## MATERIAL SHOWN
════

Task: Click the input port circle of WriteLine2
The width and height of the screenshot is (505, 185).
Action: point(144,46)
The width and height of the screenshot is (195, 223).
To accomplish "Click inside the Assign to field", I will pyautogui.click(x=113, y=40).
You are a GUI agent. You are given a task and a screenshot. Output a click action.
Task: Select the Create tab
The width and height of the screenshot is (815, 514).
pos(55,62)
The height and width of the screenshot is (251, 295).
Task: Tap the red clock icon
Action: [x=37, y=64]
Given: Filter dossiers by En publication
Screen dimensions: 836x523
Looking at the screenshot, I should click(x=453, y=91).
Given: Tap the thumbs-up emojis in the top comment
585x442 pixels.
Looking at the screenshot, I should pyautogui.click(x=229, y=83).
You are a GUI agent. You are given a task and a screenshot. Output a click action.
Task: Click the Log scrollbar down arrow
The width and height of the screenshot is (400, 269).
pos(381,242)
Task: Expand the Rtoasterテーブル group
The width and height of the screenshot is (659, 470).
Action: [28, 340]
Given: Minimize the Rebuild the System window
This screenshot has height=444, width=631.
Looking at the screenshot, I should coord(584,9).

════

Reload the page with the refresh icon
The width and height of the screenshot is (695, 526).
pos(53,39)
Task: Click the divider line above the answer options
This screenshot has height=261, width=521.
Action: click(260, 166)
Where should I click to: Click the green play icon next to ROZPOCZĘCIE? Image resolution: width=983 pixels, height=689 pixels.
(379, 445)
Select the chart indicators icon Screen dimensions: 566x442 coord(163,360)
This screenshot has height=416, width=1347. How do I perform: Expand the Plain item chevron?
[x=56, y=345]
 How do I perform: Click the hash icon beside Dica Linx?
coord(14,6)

════

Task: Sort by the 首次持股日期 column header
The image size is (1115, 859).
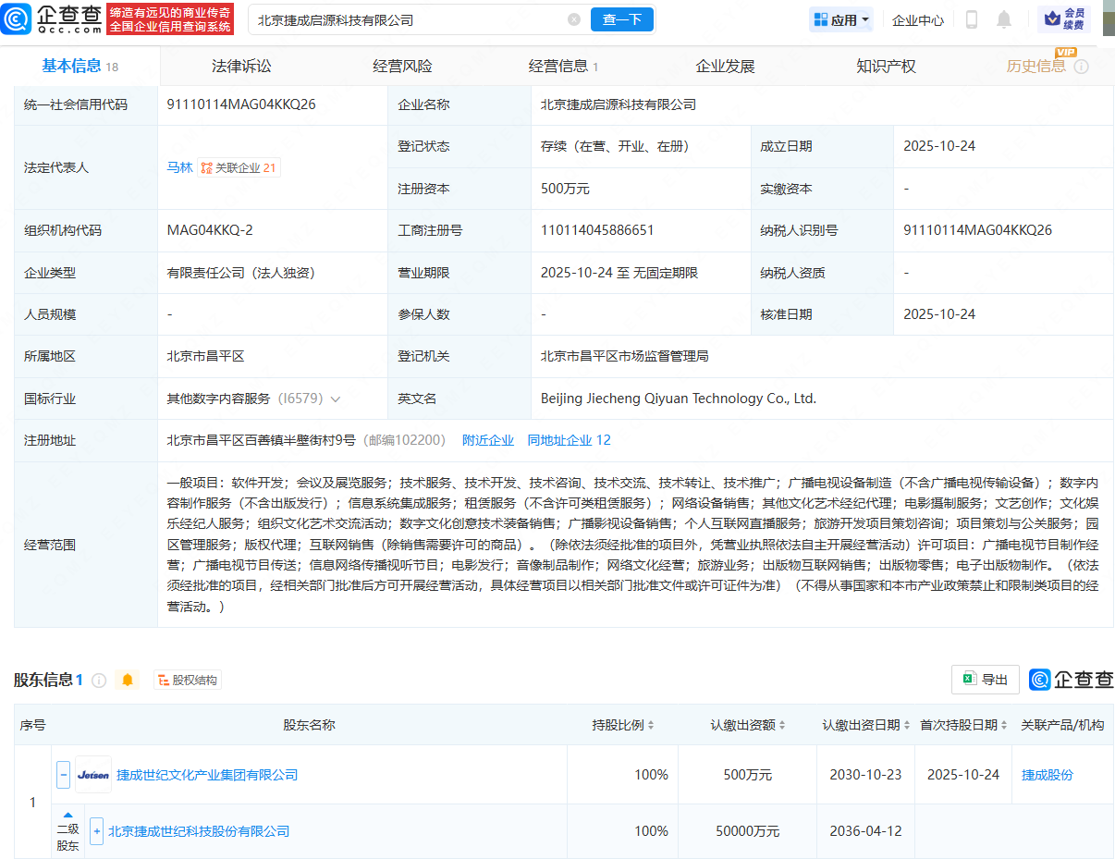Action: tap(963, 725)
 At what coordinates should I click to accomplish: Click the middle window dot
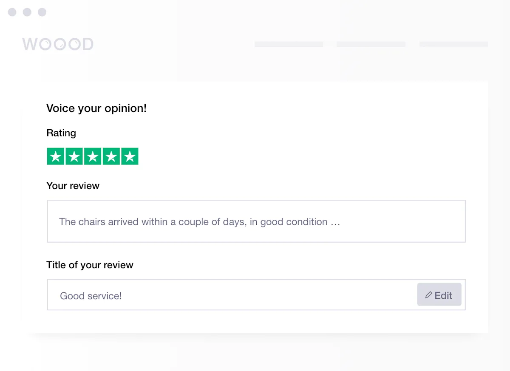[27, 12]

════

## YOUR TASK
Find where the line with "The width and height of the screenshot is (195, 223)." sits in the material above, then copy exactly from it through the line with "Task: Click the Log scrollbar down arrow". Add no other line.

## RESULT OF THE TASK
The width and height of the screenshot is (195, 223).
To accomplish "Click inside the Assign to field", I will pyautogui.click(x=113, y=40).
You are a GUI agent. You are given a task and a screenshot. Output a click action.
Task: Select the Create tab
The width and height of the screenshot is (815, 514).
pos(55,62)
The height and width of the screenshot is (251, 295).
Task: Tap the red clock icon
Action: [x=37, y=64]
Given: Filter dossiers by En publication
Screen dimensions: 836x523
Looking at the screenshot, I should click(x=453, y=91).
Given: Tap the thumbs-up emojis in the top comment
585x442 pixels.
Looking at the screenshot, I should pyautogui.click(x=229, y=83).
You are a GUI agent. You are given a task and a screenshot. Output a click action.
Task: Click the Log scrollbar down arrow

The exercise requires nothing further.